Racial composition as of the 2020 census
| Race | Number | Percent |
|---|---|---|
| White | 0 | 0.0% |
| Black or African American | 1 | 1.9% |
| American Indian and Alaska Native | 50 | 94.3% |
| Asian | 0 | 0.0% |
| Native Hawaiian and Other Pacific Islander | 0 | 0.0% |
| Some other race | 0 | 0.0% |
| Two or more races | 2 | 3.8% |
| Hispanic or Latino (of any race) | 0 | 0.0% |

===2000 census===

As of the census of 2000, there were 92 people, 32 households, and 20 families residing in the hamlet. The population density was 10.5 PD/sqmi. There were 41 housing units at an average density of 4.7 /mi2. The racial makeup of the city was 80.43% Native American, 6.52% White, 1.09% Asian, 1.09% Pacific Islander, and 10.87% from two or more races. 1.09% of the population were Hispanic or Latino of any race.

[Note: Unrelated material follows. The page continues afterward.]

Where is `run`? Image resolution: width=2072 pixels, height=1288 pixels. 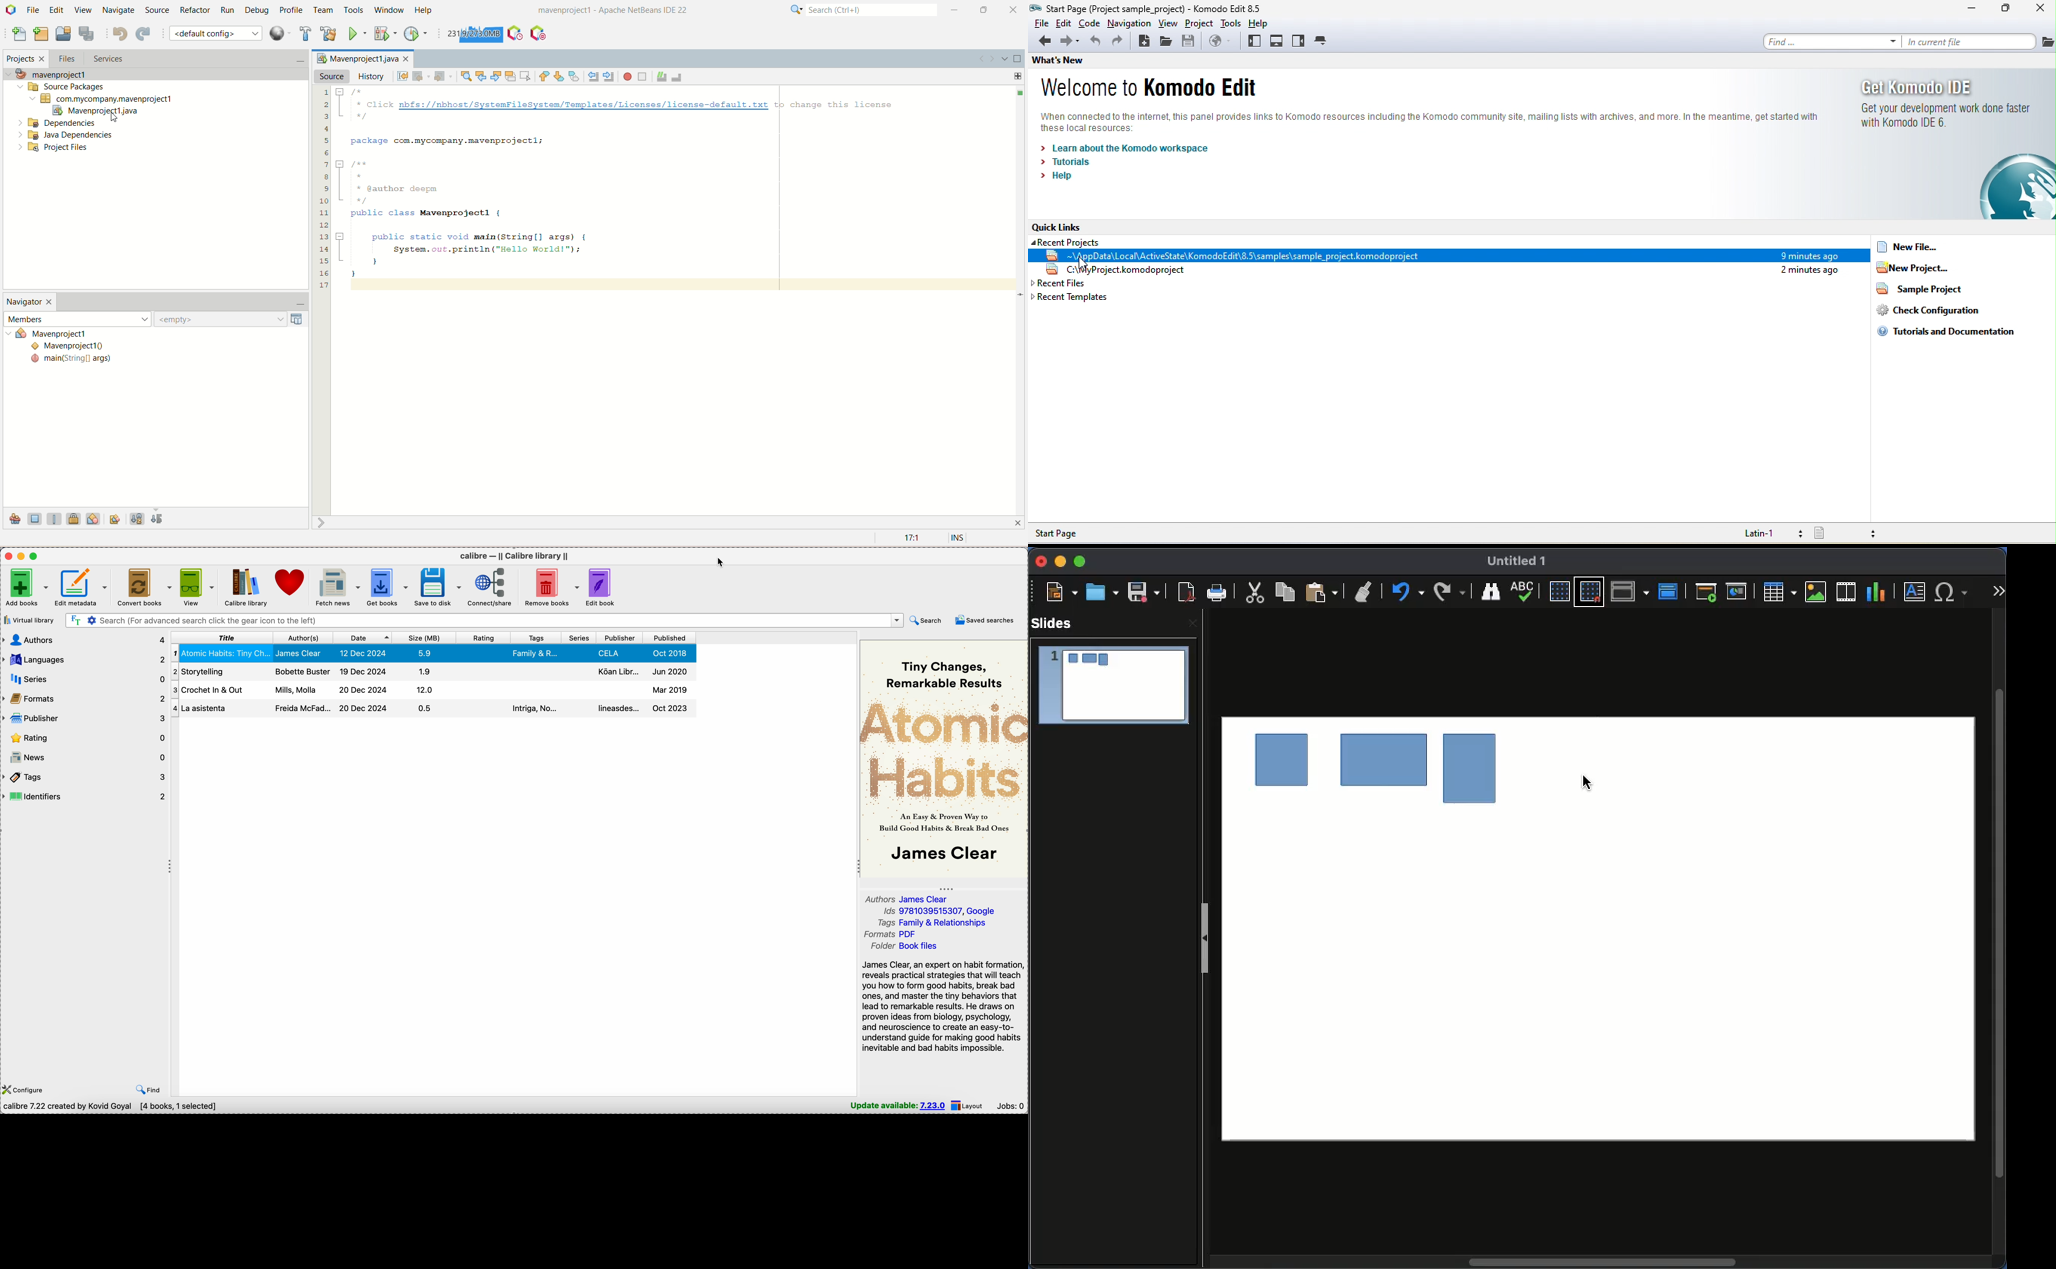
run is located at coordinates (228, 10).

Of the 32 households, 40.6% had children under the age of 18 living with them, 37.5% were married couples living together, 9.4% had a female householder with no husband present, and 34.4% were non-families. 28.1% of all households were made up of individuals, and 9.4% had someone living alone who was 65 years of age or older. The average household size was 2.69 and the average family size was 3.33.

In the city the population was spread out, with 30.4% under the age of 18, 7.6% from 18 to 24, 29.3% from 25 to 44, 23.9% from 45 to 64, and 8.7% who were 65 years of age or older. The median age was 36 years. For every 100 females, there were 100.0 males. For every 100 females age 18 and over, there were 106.5 males.

The median income for a household in the hamlet was $30,938, and the median income for a family was $34,375. Males had a median income of $28,750 versus $33,438 for females. The per capita income for the city was $17,080. There were no families and 7.5% of the population living below the poverty line, including no under eighteens and 26.7% of those over 64.

Atka Airport is the island's only airstrip.

==Education==
Atka is served by the Aleutian Region Schools. The Yakov E. Netsvetov School serves grades K-12. The school has two teachers, one for the elementary grades and one for the secondary grades. In the 2019–20 school year, it had 10 enrolled students.